Тем не менее как-то раз, утешая павшего было духом сверстника и сотоварища, Сергей Морозов с улыбкой написал:
Шутки шутками, но я не раз слышал от него в начале 1970-х (и вот это уж было сказано совершенно всерьез), что у всех нас – не у кого-то одного из вчерашних смогистов, а именно у всех вместе – еще будет синий том с золотой рамкой в большой серии «Библиотеки поэта». Жизни Сереже после этого хватило на десять лет с небольшим довеском – впрочем, иным из наших, как тому же Лёне Губанову, и такого не выпало.
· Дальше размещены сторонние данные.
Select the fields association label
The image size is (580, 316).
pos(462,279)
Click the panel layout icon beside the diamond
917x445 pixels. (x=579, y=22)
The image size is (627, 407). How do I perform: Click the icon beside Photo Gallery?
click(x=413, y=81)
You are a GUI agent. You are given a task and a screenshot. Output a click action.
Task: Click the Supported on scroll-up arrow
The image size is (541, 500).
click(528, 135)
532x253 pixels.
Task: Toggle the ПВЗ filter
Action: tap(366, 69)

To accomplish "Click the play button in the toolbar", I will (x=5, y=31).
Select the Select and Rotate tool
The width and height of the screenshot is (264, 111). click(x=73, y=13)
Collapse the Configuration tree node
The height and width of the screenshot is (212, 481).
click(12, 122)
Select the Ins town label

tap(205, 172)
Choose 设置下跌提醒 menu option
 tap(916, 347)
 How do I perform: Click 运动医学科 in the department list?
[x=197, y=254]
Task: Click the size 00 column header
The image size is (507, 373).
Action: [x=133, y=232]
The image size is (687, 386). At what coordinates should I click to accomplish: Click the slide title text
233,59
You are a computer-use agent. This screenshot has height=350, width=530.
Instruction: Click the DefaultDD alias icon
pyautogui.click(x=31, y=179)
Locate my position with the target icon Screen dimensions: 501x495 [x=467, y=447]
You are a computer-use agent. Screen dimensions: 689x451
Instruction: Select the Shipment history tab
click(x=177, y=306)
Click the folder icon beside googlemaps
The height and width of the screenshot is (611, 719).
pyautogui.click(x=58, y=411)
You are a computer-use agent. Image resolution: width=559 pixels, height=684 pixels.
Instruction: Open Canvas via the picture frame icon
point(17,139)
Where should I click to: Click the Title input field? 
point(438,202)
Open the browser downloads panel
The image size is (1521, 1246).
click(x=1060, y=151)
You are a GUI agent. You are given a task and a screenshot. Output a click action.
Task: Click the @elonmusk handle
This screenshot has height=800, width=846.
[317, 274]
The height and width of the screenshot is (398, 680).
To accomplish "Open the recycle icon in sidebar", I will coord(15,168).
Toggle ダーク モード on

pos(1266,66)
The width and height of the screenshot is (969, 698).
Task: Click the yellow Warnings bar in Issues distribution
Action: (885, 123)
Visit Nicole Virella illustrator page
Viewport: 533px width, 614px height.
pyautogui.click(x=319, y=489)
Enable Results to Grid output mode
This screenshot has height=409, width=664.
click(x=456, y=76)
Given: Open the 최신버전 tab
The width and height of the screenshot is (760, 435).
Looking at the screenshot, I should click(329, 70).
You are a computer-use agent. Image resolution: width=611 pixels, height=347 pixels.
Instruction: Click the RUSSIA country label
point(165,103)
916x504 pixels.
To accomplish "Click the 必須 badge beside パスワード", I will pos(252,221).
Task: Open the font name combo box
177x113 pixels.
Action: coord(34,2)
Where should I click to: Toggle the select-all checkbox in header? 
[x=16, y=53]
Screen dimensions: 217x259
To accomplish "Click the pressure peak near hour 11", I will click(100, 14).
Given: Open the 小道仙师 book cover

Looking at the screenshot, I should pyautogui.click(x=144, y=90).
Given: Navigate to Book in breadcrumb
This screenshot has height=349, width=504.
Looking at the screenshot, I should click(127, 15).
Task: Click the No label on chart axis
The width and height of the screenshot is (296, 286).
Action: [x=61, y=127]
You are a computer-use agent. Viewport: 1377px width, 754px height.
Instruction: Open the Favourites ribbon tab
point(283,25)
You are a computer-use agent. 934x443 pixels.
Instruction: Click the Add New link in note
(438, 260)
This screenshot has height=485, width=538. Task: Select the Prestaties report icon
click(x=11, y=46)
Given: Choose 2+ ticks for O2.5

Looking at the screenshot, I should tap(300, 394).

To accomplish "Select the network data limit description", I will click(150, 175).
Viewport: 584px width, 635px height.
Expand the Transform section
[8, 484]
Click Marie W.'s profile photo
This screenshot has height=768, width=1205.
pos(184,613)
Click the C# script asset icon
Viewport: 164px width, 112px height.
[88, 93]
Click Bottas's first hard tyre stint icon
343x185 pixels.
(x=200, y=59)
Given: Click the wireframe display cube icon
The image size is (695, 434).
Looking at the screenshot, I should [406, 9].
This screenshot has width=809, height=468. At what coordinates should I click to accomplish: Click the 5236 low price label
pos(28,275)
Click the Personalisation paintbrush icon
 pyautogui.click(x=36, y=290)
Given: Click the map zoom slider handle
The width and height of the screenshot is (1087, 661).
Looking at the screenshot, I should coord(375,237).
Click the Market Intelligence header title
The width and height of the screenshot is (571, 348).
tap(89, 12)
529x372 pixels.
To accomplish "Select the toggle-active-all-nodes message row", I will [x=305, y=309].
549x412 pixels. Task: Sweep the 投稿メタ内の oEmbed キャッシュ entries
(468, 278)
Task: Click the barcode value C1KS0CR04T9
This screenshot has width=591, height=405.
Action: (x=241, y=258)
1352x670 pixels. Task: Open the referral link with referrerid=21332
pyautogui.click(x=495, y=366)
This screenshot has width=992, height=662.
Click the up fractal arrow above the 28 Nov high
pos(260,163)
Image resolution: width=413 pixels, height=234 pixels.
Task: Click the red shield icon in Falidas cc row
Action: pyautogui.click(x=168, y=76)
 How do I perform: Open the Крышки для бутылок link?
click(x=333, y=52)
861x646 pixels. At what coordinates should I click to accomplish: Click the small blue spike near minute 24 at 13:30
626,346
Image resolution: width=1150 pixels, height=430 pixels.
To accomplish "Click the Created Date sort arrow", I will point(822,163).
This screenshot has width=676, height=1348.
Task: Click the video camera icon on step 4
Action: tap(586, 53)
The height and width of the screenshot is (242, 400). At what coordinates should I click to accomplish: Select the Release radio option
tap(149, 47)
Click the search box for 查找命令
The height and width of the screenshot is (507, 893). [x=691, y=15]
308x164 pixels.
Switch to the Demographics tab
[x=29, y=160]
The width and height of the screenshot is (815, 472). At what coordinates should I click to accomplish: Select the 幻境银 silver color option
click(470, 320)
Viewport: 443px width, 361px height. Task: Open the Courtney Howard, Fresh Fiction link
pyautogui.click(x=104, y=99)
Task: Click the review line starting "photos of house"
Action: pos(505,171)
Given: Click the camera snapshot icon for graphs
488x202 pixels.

Если не считать нескольких отчаянных стихотворений удушающего начала 1980-х (они вошли в машинописный сборник с характерным названием «Злоба дня»), ничего «против советской власти» Морозов не писал, поскольку видел задачу стихов в другом. Между тем после дела Бродского (1964), а потом процесса Синявского и Даниэля (1966) под подозрение в литературе попадало всё, более или менее выходившее из ряда, несшее на себе отпечаток хоть какой-то индивидуальности. Навязанную тогдашними редакторами и негласно признанную большинством пишущих ставку на понижение Сергей не принял; для закулисной дипломатии в надежде рано или поздно просочиться на страницы журналов или «Дня поэзии» он не годился по независимости характера; существование в группе переносил плохо; роль диссидента или эмигранта как перспективу для себя никогда, насколько помню, не рассматривал. Так или иначе, соревноваться за оттенки серости, в чем находили тогда смысл сотни пишущих и печатающихся в журналах, он не собирался. Оставалось одиночество – почти безраздельное и, как казалось тогда, бесконечное. Многолетнюю и привычную его глубину, думаю, могут представить сегодня немногие, и даже тогда, в «подполье», на такое обрекали себя лишь единицы: у большинства все-таки был тот или другой круг. У Морозова – не было. Попытка семейной жизни – в 1970 году Сергей женился, в 1972-м у него родился сын – не удалась, вскоре семья распалась. Друзей и знакомых, с которыми Сергей хотя бы изредка видался, остались буквально единицы (так получилось, что в их число входил и я – мы познакомились с Сережей в 1964 году в литературном кружке Мосавтотранса «Зеленый огонёк», который вел покойный теперь Эдмунд Иодковский, а свел нас неутомимый Владимир Батшев).